Lavandier

Lavandier

Antoine Lavandier was born in Avranches, Normandy, France about 1700. In the 1734 census of Port Toulouse, Antoine was listed as a navigator from Avranches, France. He came to Acadia in the employment of Claude Petitpas of Port Toulouse, a schooner captain and merchant. Antoine came to Isle Royale in an unknown year but prior to Claude’s death about 1731 in his late sixties leaving Francoise Lavergne a widow at age twenty-eight with four small boys to look after. Circumstances obliged her to find another husband in short order and in 1732 she married a younger man in Antoine Lavandier, then about 32 years if age.

Two children were born to Antoine Lavandier and Francoise Lavergne before Antoine’s untimely death in 1735:

  • Marguerite, born sometime before the census of 1734, in Port Toulouse
  • Abraham, born around 1735, in Port Toulouse

Marguerite married twice, first to Jean-Francois Bonin, in 1750 in Port Toulouse. She then married Charles Pinet, around 1756, and had two sons, Charles and Louis born 1757 and 1760, respectively. They both drowned in 1767 in Ile de Miquelon.

Abraham brought the Lavandier/Levangie name to Harbour au Bouche. According to the LaRoque census in 1752, Abraham was living with his mother and step-father Claude Clerge. He married Genevieve Bernard, the daughter of Pierre Bernard and Cecile Longuepee, in 1758 in Port Toulouse. Abraham followed his half-brother, Louis Petitpas to Chezzetcook in 1760 following the capture of Louisbourg  where he spent ten years before returning to Isle Madame about 1770.  He took his family to Tracadie in the 1780’s and then on Harbour au Bouche, where he was granted land in 1809. Ten children were born to this couple most of whom put down roots in Harbour au Bouche.

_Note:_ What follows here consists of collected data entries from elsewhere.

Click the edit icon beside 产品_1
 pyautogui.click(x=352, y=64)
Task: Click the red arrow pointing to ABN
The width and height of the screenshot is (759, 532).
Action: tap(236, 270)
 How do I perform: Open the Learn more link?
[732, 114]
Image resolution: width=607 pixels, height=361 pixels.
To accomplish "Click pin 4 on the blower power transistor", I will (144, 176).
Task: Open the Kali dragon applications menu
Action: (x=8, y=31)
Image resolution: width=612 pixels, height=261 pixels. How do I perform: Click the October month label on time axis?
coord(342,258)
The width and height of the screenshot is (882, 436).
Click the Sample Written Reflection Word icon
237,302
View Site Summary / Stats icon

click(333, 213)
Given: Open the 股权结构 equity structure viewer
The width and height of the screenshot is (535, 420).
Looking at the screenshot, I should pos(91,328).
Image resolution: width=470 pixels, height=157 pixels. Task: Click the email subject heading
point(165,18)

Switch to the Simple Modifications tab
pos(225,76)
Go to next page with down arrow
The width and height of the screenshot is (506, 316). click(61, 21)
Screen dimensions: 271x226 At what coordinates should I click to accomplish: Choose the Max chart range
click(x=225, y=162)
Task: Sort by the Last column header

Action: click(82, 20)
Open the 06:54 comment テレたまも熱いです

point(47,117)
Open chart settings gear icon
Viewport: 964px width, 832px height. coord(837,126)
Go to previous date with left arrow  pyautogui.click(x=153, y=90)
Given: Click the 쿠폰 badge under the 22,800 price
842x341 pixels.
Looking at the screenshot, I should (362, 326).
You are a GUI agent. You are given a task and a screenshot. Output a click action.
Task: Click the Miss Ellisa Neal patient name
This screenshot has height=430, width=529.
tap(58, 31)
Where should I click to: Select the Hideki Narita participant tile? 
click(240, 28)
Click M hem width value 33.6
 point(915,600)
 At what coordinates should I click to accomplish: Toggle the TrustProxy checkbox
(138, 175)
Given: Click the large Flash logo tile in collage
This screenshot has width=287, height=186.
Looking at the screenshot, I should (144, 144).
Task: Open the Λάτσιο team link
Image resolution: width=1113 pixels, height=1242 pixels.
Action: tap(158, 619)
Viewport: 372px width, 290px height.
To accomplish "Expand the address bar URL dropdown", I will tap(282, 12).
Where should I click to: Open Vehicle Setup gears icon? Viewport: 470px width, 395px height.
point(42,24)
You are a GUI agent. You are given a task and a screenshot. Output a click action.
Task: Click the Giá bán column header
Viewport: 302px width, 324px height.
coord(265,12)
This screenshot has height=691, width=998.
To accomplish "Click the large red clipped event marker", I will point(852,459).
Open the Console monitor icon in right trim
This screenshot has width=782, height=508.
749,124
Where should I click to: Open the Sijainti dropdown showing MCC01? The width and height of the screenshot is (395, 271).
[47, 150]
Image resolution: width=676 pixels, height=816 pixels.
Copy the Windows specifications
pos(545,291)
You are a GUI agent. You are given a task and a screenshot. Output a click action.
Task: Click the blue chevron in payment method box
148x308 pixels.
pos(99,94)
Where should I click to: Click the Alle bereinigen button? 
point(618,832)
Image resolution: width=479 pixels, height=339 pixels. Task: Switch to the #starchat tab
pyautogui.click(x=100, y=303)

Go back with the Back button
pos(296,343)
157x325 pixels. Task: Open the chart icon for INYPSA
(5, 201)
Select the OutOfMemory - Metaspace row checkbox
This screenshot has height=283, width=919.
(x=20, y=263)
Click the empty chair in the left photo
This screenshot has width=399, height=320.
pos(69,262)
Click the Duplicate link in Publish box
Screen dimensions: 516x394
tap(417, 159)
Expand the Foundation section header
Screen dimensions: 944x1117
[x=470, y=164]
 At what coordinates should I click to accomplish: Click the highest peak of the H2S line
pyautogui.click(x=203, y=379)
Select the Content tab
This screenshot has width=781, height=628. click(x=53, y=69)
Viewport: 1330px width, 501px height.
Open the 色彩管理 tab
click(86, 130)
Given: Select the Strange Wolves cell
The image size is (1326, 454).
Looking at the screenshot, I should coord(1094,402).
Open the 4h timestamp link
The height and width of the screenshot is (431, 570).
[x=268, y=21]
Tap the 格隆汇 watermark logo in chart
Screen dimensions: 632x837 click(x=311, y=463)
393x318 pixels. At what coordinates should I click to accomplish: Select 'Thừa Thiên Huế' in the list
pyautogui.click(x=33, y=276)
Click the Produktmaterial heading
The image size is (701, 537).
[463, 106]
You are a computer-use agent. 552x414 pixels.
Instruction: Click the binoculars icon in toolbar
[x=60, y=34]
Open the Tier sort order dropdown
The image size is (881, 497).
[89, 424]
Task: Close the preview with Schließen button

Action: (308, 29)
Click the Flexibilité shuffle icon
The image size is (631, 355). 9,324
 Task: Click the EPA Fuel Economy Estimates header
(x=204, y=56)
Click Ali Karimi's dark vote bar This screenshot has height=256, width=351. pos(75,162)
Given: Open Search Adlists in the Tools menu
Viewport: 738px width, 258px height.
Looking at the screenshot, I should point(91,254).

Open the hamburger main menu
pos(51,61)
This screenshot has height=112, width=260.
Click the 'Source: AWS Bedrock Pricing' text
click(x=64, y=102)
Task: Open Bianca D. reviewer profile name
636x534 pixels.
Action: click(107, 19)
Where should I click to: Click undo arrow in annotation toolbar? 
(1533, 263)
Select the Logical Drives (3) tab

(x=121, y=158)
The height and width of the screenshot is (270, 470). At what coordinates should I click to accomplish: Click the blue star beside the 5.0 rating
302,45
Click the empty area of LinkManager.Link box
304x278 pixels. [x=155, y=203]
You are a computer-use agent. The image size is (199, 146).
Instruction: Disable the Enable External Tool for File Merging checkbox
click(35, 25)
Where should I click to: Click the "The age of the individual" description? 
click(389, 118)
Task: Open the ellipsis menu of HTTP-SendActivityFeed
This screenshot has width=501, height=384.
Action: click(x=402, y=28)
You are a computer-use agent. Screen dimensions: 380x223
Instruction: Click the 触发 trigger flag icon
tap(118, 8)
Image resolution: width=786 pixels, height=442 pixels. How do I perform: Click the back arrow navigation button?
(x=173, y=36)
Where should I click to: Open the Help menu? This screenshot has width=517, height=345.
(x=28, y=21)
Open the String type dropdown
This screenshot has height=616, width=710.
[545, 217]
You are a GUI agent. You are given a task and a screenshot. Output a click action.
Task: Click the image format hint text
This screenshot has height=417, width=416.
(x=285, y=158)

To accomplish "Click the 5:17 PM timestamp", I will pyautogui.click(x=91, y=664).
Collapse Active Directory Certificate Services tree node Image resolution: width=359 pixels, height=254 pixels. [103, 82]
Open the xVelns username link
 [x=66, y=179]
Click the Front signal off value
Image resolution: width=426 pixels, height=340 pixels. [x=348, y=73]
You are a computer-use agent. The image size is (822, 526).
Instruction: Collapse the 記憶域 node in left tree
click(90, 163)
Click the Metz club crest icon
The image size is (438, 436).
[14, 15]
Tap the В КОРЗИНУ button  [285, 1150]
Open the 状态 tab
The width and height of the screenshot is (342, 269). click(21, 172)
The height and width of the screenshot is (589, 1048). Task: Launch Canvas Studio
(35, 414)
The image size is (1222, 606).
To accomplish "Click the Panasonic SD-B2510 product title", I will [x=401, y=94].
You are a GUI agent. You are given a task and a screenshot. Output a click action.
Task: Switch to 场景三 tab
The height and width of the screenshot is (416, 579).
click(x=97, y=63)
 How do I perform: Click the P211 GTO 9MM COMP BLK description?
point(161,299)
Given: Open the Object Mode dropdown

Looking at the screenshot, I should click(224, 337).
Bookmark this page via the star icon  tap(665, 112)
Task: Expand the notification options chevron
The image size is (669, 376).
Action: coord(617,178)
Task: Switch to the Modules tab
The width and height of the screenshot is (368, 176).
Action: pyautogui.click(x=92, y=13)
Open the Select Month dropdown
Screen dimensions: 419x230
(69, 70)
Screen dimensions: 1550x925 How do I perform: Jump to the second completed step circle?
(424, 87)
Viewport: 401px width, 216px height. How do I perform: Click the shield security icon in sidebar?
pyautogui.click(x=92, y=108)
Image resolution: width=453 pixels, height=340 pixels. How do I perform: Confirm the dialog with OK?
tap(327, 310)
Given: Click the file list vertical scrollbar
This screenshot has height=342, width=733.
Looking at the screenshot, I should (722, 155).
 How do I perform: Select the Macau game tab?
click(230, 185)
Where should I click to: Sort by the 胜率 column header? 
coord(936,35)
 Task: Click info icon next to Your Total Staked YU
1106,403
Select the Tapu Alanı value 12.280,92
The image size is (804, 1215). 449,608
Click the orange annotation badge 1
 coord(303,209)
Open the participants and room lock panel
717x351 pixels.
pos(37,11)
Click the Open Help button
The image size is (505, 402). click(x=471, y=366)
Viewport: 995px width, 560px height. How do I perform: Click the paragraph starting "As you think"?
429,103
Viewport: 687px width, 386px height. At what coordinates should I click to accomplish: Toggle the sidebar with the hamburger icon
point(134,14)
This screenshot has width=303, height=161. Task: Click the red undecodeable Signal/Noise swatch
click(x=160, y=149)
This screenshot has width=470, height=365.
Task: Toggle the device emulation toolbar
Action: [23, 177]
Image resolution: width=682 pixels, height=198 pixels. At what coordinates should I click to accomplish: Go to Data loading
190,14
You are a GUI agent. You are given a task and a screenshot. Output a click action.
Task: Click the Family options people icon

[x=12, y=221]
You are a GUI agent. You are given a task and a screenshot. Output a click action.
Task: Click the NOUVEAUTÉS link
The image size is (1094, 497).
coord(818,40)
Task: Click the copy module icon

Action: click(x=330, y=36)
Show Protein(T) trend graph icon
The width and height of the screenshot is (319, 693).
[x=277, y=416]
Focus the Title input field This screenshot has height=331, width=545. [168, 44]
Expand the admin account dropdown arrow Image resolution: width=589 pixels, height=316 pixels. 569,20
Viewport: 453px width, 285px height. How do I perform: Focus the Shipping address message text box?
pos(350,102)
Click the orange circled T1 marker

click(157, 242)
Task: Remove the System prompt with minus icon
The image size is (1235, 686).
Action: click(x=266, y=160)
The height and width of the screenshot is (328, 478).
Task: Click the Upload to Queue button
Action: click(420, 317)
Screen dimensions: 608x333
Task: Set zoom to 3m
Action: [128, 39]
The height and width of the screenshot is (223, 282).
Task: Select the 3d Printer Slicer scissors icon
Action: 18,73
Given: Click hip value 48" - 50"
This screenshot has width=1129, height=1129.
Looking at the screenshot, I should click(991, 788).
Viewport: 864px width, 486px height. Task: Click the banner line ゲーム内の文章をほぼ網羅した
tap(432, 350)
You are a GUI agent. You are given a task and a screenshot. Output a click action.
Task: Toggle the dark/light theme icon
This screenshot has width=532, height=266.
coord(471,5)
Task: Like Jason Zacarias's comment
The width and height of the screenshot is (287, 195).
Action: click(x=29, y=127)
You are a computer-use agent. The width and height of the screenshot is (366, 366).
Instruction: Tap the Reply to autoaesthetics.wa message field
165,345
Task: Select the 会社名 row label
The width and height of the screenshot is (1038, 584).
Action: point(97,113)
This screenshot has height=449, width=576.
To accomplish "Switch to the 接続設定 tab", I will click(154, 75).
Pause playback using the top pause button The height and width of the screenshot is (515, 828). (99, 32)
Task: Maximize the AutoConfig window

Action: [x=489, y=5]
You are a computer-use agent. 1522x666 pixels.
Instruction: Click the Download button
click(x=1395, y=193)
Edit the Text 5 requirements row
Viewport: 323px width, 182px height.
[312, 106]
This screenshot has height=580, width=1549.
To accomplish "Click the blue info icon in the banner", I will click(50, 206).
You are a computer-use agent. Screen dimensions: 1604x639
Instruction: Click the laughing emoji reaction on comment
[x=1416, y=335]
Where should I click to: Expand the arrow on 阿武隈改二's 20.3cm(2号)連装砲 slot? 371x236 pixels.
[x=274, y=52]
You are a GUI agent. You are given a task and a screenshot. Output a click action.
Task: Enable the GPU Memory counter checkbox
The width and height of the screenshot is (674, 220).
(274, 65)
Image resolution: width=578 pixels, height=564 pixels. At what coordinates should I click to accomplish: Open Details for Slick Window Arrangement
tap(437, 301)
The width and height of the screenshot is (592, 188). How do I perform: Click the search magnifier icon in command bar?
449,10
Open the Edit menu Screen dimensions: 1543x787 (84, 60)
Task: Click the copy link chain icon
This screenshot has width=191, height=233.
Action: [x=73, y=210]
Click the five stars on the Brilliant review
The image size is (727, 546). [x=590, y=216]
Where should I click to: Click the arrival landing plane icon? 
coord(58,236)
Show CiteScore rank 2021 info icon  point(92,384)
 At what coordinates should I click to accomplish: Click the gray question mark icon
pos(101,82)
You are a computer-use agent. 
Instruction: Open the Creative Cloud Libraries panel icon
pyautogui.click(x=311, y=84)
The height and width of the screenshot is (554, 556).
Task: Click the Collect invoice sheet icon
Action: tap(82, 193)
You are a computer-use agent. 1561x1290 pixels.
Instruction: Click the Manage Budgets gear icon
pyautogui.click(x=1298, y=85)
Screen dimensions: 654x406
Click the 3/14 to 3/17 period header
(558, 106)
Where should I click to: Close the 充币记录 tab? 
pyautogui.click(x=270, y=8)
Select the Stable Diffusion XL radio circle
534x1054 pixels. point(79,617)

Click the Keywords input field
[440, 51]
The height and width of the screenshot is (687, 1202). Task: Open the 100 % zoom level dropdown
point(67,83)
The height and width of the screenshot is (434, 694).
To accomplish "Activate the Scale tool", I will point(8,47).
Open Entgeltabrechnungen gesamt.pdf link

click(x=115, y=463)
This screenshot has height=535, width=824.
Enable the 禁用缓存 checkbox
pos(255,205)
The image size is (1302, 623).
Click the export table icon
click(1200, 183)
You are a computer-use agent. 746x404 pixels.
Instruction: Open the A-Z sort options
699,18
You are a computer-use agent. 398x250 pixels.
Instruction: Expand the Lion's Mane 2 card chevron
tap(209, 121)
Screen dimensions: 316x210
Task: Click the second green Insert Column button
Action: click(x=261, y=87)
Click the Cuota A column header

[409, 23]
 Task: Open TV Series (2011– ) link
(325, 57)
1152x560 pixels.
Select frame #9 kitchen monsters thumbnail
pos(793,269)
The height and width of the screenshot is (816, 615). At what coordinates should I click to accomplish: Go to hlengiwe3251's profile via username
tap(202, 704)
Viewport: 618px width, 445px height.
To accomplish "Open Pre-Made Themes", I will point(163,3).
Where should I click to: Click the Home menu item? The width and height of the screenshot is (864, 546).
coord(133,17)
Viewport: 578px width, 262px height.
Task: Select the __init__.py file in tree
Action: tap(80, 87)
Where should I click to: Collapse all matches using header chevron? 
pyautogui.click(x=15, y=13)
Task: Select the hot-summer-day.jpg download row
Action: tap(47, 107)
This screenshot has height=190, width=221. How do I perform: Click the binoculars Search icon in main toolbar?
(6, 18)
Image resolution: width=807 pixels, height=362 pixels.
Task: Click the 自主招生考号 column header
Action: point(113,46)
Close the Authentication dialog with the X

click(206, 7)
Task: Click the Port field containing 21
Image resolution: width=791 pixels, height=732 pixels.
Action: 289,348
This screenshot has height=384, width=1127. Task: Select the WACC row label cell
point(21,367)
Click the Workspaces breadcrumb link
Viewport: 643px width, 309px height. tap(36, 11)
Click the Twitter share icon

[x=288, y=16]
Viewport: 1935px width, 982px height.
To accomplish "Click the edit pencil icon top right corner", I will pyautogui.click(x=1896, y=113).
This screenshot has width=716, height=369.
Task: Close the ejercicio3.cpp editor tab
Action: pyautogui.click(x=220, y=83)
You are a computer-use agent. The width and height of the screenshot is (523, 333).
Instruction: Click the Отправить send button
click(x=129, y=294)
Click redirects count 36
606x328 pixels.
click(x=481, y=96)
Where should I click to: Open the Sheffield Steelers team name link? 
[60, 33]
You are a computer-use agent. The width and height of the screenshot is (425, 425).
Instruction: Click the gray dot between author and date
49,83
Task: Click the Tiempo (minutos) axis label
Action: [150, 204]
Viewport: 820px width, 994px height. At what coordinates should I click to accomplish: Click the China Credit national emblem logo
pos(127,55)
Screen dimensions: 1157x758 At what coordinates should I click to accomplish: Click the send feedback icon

The Lavandier surname has taken on several variatioms over the years including Levandier and Lavangie with Levangie now being the most prominent. Many of the descendants of Amos Lavandier, who married Sophia Clory about 1870 in Harbour au Bouche and moved to Georgetown, Prince Edward Island have retained the surname Lavandier and carried that surname to the northeastern states.